[Stored data entries]
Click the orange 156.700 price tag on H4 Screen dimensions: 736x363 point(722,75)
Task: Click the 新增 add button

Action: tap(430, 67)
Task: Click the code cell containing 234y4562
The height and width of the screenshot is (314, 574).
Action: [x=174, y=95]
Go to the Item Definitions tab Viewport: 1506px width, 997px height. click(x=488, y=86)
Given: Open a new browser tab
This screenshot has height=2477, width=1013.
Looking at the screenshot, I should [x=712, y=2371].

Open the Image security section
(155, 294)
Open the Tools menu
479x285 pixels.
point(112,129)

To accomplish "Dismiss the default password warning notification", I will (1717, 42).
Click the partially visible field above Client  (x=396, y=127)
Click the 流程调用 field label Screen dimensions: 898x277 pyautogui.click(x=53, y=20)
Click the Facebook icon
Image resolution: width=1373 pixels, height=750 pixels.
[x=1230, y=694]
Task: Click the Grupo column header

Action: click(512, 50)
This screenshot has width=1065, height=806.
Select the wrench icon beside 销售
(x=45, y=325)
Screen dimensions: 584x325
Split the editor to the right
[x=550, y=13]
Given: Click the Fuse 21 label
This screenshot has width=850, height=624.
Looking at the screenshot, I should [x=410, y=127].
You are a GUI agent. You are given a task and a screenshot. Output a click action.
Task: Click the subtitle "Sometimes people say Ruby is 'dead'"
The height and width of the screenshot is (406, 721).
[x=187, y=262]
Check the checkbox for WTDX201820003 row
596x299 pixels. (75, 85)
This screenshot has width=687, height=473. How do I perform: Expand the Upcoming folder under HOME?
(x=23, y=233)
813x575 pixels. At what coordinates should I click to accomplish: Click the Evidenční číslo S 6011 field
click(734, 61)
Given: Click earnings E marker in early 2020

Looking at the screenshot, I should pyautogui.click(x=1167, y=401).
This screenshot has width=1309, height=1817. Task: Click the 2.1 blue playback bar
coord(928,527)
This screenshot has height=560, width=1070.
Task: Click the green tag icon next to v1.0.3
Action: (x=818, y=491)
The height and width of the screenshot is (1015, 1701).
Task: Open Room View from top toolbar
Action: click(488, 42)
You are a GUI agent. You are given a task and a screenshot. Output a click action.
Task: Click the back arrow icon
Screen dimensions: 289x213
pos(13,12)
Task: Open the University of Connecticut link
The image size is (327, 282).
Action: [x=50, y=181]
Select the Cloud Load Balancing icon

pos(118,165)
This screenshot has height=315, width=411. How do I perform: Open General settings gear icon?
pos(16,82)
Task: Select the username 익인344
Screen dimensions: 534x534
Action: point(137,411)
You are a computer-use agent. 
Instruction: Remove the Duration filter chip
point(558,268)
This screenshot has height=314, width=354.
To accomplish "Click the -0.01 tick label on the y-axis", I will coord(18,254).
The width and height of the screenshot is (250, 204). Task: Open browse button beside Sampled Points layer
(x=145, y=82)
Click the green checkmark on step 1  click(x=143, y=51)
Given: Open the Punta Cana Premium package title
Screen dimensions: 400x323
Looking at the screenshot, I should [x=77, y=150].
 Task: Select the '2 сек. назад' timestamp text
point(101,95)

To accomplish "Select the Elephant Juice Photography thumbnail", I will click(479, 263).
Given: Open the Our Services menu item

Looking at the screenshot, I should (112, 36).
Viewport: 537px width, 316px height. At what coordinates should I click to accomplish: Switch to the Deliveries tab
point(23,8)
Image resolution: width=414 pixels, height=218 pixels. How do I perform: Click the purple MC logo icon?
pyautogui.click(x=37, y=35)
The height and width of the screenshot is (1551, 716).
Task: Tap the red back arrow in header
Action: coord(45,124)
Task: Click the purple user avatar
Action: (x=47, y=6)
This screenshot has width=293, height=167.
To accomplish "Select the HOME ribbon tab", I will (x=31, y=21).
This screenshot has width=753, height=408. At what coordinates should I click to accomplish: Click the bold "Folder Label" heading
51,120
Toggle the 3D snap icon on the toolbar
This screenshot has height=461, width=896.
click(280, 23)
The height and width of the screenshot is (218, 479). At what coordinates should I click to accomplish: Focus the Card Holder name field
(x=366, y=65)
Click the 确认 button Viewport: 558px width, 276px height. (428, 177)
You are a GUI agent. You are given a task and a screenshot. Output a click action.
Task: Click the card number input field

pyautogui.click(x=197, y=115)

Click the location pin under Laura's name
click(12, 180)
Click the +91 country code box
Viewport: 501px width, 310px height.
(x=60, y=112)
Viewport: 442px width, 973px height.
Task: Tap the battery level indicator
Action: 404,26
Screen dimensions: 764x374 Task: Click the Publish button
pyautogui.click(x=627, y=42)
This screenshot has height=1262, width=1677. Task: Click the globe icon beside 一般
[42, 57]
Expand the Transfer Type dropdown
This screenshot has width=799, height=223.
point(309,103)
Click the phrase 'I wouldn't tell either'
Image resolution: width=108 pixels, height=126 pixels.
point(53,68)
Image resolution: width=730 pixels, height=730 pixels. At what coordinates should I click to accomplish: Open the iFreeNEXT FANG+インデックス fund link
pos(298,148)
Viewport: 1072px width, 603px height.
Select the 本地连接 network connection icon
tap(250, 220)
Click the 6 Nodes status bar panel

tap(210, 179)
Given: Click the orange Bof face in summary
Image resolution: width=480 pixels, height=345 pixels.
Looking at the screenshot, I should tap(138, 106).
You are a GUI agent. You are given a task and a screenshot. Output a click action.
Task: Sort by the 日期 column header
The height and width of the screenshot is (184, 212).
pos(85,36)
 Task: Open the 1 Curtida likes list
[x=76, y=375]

**WORK ITEM:**
Retype the records in their entirety, matching each one exactly.

**WRITTEN ANSWER:**
Click the orange 156.700 price tag on H4 Screen dimensions: 736x363 point(722,75)
Task: Click the 新增 add button

Action: tap(430, 67)
Task: Click the code cell containing 234y4562
The height and width of the screenshot is (314, 574).
Action: [x=174, y=95]
Go to the Item Definitions tab Viewport: 1506px width, 997px height. click(x=488, y=86)
Given: Open a new browser tab
This screenshot has height=2477, width=1013.
Looking at the screenshot, I should [x=712, y=2371].

Open the Image security section
(155, 294)
Open the Tools menu
479x285 pixels.
point(112,129)

To accomplish "Dismiss the default password warning notification", I will (1717, 42).
Click the partially visible field above Client  (x=396, y=127)
Click the 流程调用 field label Screen dimensions: 898x277 pyautogui.click(x=53, y=20)
Click the Facebook icon
Image resolution: width=1373 pixels, height=750 pixels.
[x=1230, y=694]
Task: Click the Grupo column header

Action: click(512, 50)
This screenshot has width=1065, height=806.
Select the wrench icon beside 销售
(x=45, y=325)
Screen dimensions: 584x325
Split the editor to the right
[x=550, y=13]
Given: Click the Fuse 21 label
This screenshot has width=850, height=624.
Looking at the screenshot, I should [x=410, y=127].
You are a GUI agent. You are given a task and a screenshot. Output a click action.
Task: Click the subtitle "Sometimes people say Ruby is 'dead'"
The height and width of the screenshot is (406, 721).
[x=187, y=262]
Check the checkbox for WTDX201820003 row
596x299 pixels. (75, 85)
This screenshot has width=687, height=473. How do I perform: Expand the Upcoming folder under HOME?
(x=23, y=233)
813x575 pixels. At what coordinates should I click to accomplish: Click the Evidenční číslo S 6011 field
click(734, 61)
Given: Click earnings E marker in early 2020

Looking at the screenshot, I should pyautogui.click(x=1167, y=401).
This screenshot has width=1309, height=1817. Task: Click the 2.1 blue playback bar
coord(928,527)
This screenshot has height=560, width=1070.
Task: Click the green tag icon next to v1.0.3
Action: (x=818, y=491)
The height and width of the screenshot is (1015, 1701).
Task: Open Room View from top toolbar
Action: click(488, 42)
You are a GUI agent. You are given a task and a screenshot. Output a click action.
Task: Click the back arrow icon
Screen dimensions: 289x213
pos(13,12)
Task: Open the University of Connecticut link
The image size is (327, 282).
Action: [x=50, y=181]
Select the Cloud Load Balancing icon

pos(118,165)
This screenshot has height=315, width=411. How do I perform: Open General settings gear icon?
pos(16,82)
Task: Select the username 익인344
Screen dimensions: 534x534
Action: point(137,411)
You are a computer-use agent. 
Instruction: Remove the Duration filter chip
point(558,268)
This screenshot has height=314, width=354.
To accomplish "Click the -0.01 tick label on the y-axis", I will coord(18,254).
The width and height of the screenshot is (250, 204). Task: Open browse button beside Sampled Points layer
(x=145, y=82)
Click the green checkmark on step 1  click(x=143, y=51)
Given: Open the Punta Cana Premium package title
Screen dimensions: 400x323
Looking at the screenshot, I should [x=77, y=150].
 Task: Select the '2 сек. назад' timestamp text
point(101,95)

To accomplish "Select the Elephant Juice Photography thumbnail", I will click(479, 263).
Given: Open the Our Services menu item

Looking at the screenshot, I should (112, 36).
Viewport: 537px width, 316px height. At what coordinates should I click to accomplish: Switch to the Deliveries tab
point(23,8)
Image resolution: width=414 pixels, height=218 pixels. How do I perform: Click the purple MC logo icon?
pyautogui.click(x=37, y=35)
The height and width of the screenshot is (1551, 716).
Task: Tap the red back arrow in header
Action: coord(45,124)
Task: Click the purple user avatar
Action: (x=47, y=6)
This screenshot has width=293, height=167.
To accomplish "Select the HOME ribbon tab", I will (x=31, y=21).
This screenshot has width=753, height=408. At what coordinates should I click to accomplish: Click the bold "Folder Label" heading
51,120
Toggle the 3D snap icon on the toolbar
This screenshot has height=461, width=896.
click(280, 23)
The height and width of the screenshot is (218, 479). At what coordinates should I click to accomplish: Focus the Card Holder name field
(x=366, y=65)
Click the 确认 button Viewport: 558px width, 276px height. (428, 177)
You are a GUI agent. You are given a task and a screenshot. Output a click action.
Task: Click the card number input field

pyautogui.click(x=197, y=115)

Click the location pin under Laura's name
click(12, 180)
Click the +91 country code box
Viewport: 501px width, 310px height.
(x=60, y=112)
Viewport: 442px width, 973px height.
Task: Tap the battery level indicator
Action: 404,26
Screen dimensions: 764x374 Task: Click the Publish button
pyautogui.click(x=627, y=42)
This screenshot has height=1262, width=1677. Task: Click the globe icon beside 一般
[42, 57]
Expand the Transfer Type dropdown
This screenshot has width=799, height=223.
point(309,103)
Click the phrase 'I wouldn't tell either'
Image resolution: width=108 pixels, height=126 pixels.
point(53,68)
Image resolution: width=730 pixels, height=730 pixels. At what coordinates should I click to accomplish: Open the iFreeNEXT FANG+インデックス fund link
pos(298,148)
Viewport: 1072px width, 603px height.
Select the 本地连接 network connection icon
tap(250, 220)
Click the 6 Nodes status bar panel

tap(210, 179)
Given: Click the orange Bof face in summary
Image resolution: width=480 pixels, height=345 pixels.
Looking at the screenshot, I should tap(138, 106).
You are a GUI agent. You are given a task and a screenshot. Output a click action.
Task: Sort by the 日期 column header
The height and width of the screenshot is (184, 212).
pos(85,36)
 Task: Open the 1 Curtida likes list
[x=76, y=375]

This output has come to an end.